医保违规问题频现,监管压力持续加大 近日,东莞三局医院有限公司因在2024年1月至2025年6月期间违规使用医保基金,被东莞市医保部门依法处以罚款1.77万元。
根据信用中国平台公示信息,该处罚系依据《医疗保障基金使用监督管理条例》作出,虽未涉及欺诈骗保情形,但仍属于一般性违规行为。
值得关注的是,这并非该医院首次因医保问题受罚。
公开记录显示,2025年4月25日,东莞市医保局曾通报该院存在重复收费、超范围支付、过度检查、分解住院及超量开药等多项严重违法违规行为,涉及金额达59789.98元。

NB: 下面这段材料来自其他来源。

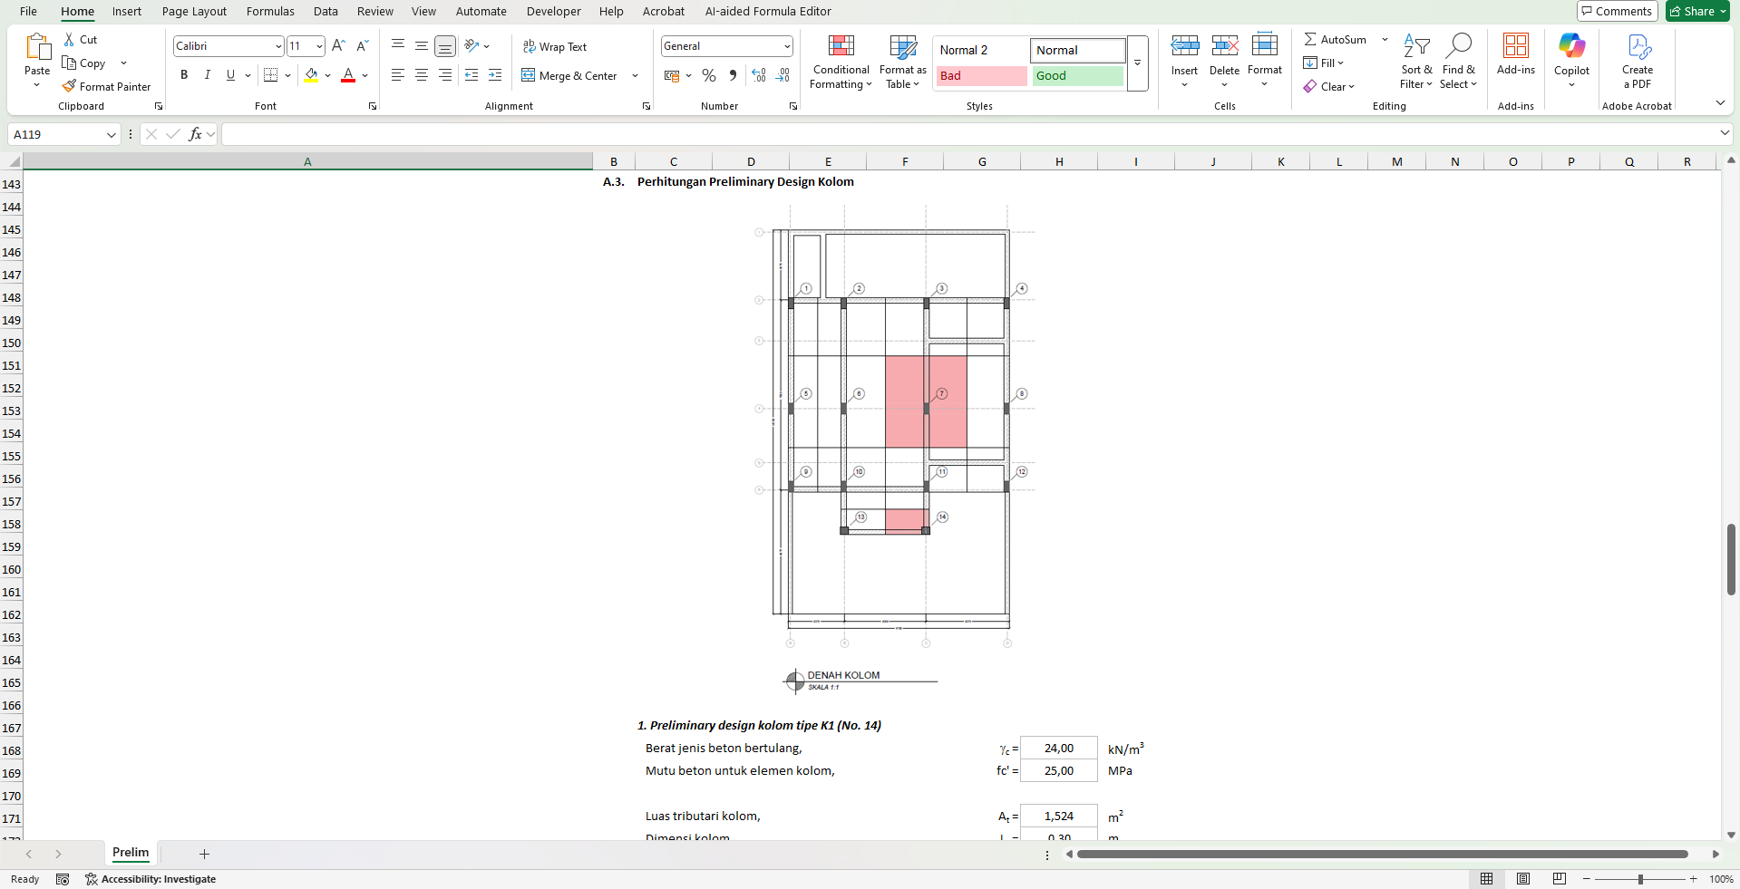Open the Page Layout ribbon tab
The width and height of the screenshot is (1740, 889).
tap(194, 11)
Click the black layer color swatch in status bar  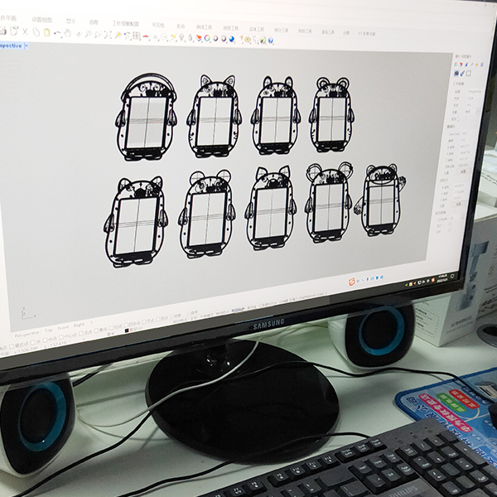click(x=128, y=331)
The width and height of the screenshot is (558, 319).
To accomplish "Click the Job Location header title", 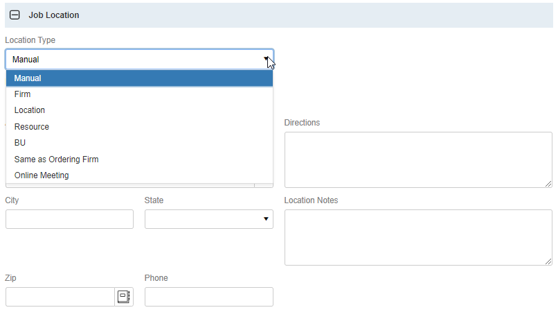I will tap(54, 15).
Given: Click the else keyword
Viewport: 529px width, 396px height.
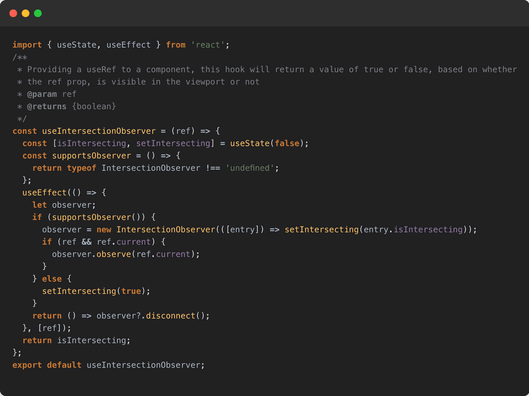Looking at the screenshot, I should [52, 279].
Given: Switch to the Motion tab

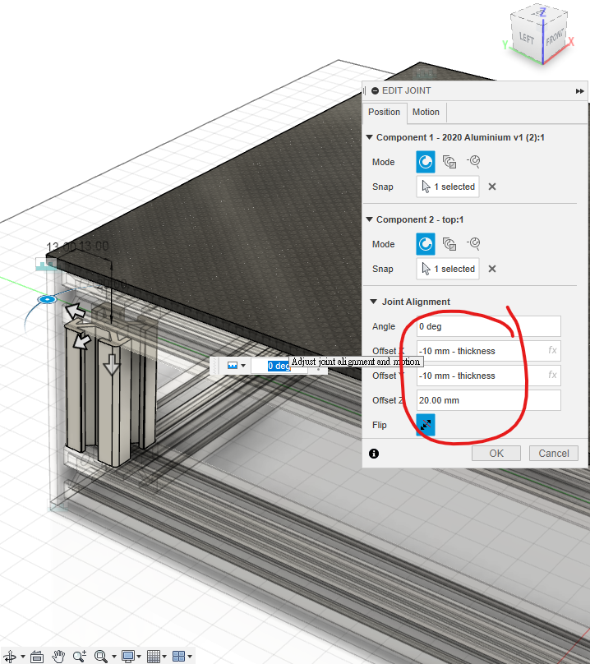Looking at the screenshot, I should 426,112.
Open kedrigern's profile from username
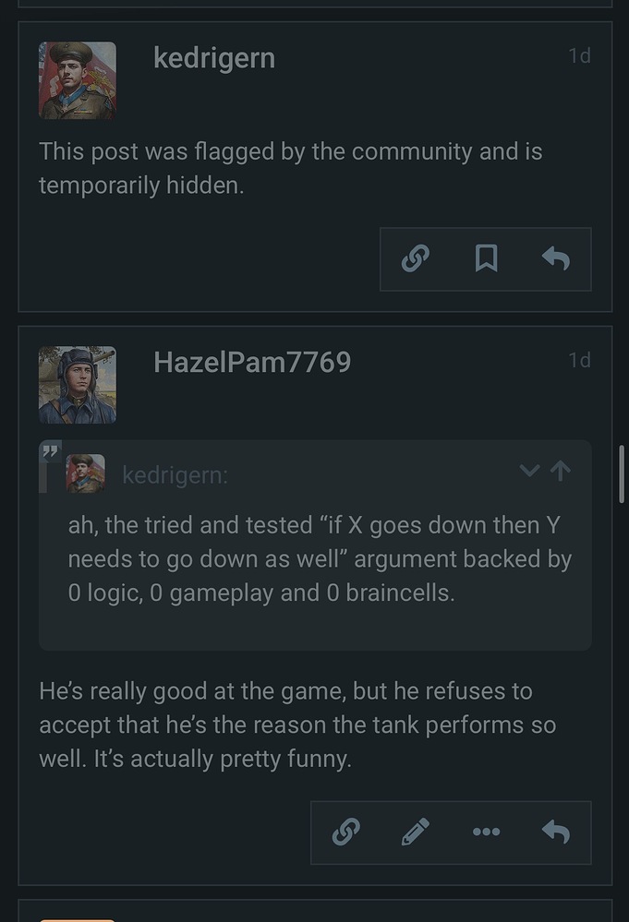This screenshot has width=629, height=922. coord(214,57)
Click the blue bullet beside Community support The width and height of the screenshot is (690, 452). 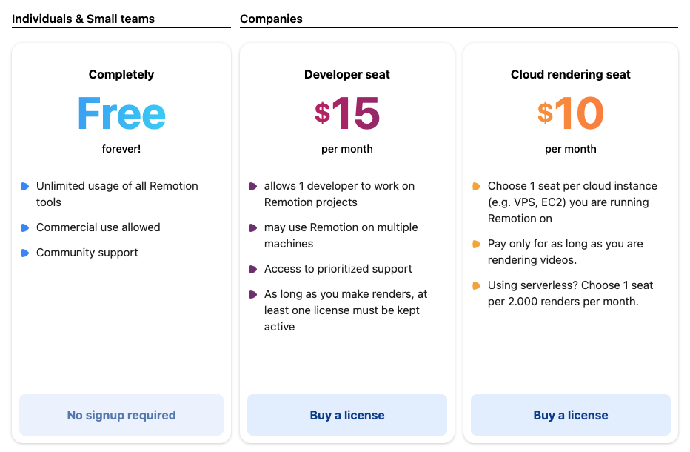pyautogui.click(x=26, y=253)
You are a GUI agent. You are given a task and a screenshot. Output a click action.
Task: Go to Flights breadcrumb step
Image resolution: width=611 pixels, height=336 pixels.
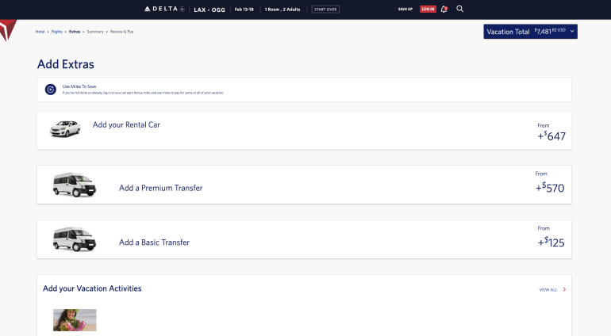tap(57, 31)
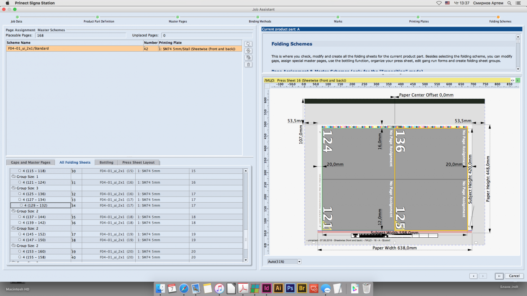Viewport: 527px width, 296px height.
Task: Click the folder import icon beside scheme list
Action: (x=248, y=44)
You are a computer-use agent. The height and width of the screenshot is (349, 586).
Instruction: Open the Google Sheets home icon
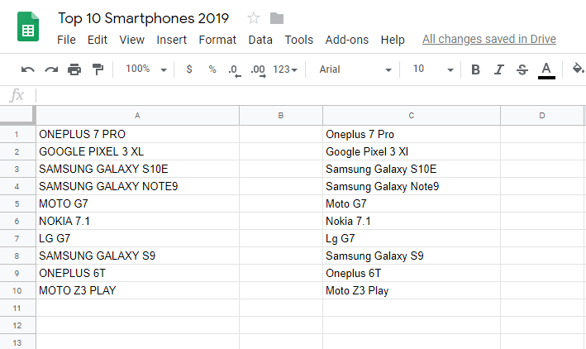click(x=28, y=26)
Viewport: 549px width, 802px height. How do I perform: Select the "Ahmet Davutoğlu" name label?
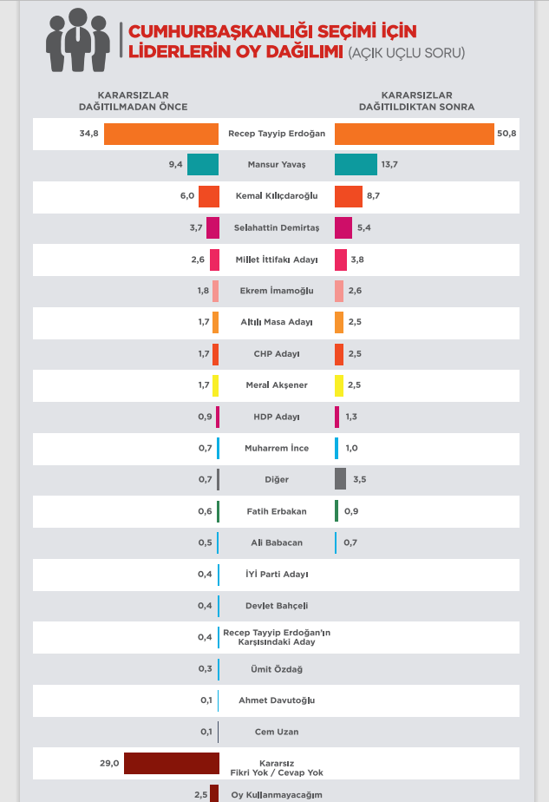[x=276, y=700]
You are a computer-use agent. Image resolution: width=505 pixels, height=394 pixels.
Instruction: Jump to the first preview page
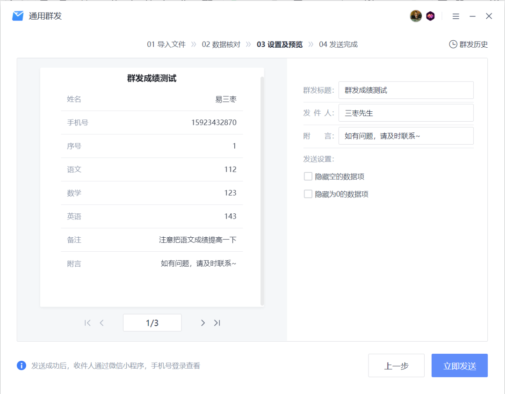click(x=87, y=322)
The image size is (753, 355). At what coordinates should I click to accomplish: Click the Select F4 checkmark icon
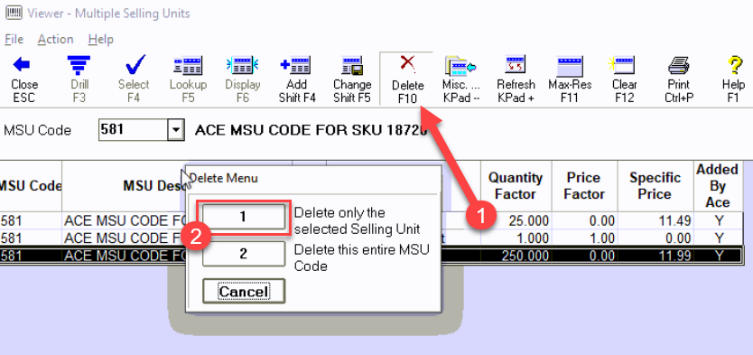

此外,在2025年1月24日,该院还因同类问题被处以违规金额一倍的罚款4218.2元。
短短半年内三度被罚的现象,反映出该医疗机构在医保基金使用规范方面存在的系统性问题。
政策理解偏差成为主要原因 针对此次处罚,东莞三局医院向媒体作出详细回应。
院方解释称,违规问题主要源于医保政策动态调整过程中的"理解及时段偏差"。
具体而言,在医保政策标准不断完善的背景下,部分医疗机构在实际执行中对新政策的理解存在滞后性,导致诊疗行为与最新要求衔接不够紧密。
医院还指出,部分医生出于稳定患者病情的临床考量,在用药时间上有所延长,这也导致了个别诊疗行为与医保规范要求产生偏差。
这种解释虽然在一定程度上反映了医疗实践中的复杂性,但也暴露出医疗机构在政策学习、制度执行和内部管理方面的薄弱环节。
制度建设与执行能力需同步提升 医院方面强调,医保基金安全是法律底线,医院一直将其作为核心工作,严禁触碰红线。
为此,医院近年来通过建章立制、定期培训及内部稽查等方式持续规范医保业务。
然而,从频繁被罚的现象来看,现有的制度建设与执行能力之间仍存在明显差距。
针对存在的问题,医院表示已启动全面整改,主要措施包括升级信息系统,在结算前拦截错误数据,避免出现不规范行为。
同时,医院承诺将进一步与医保管理部门保持沟通,主动请求主管部门给予政策和业务指引,内部加强业务学习,力求达到医务人员懂政策懂业务、管理人员懂监控懂把关的目标。
医疗机构背景与监管启示 据了解,东莞三局医院有限公司是一家国有企业,由广东省建筑工程集团成员——广东省建隆置业有限公司全资控股,成立于2018年11月13日。
作为国有医疗机构,该院在医保基金使用规范方面应当发挥示范作用,但频繁的违规处罚反而凸显了其管理的不足。
这一案例提示,医保基金监管不仅需要依靠行政处罚的事后纠正,更需要医疗机构主动强化内部管理、提升执行能力。
同时,医保部门也应当加强对医疗机构的政策指导和业务培训,帮助医疗机构准确理解和执行医保政策,形成医保部门与医疗机构的良性互动机制。
医保基金监管无小事,每一次违规都是对公共资源的浪费和对患者权益的侵害。
东莞三局医院的多次受罚,既暴露了管理短板,也反映了医保政策落地中的普遍挑战。
未来,医疗机构需以更高标准规范自身行为,而监管部门也应加强指导与支持,共同守护好医保基金的安全防线。
唯有如此,才能让“救命钱”真正惠及百姓。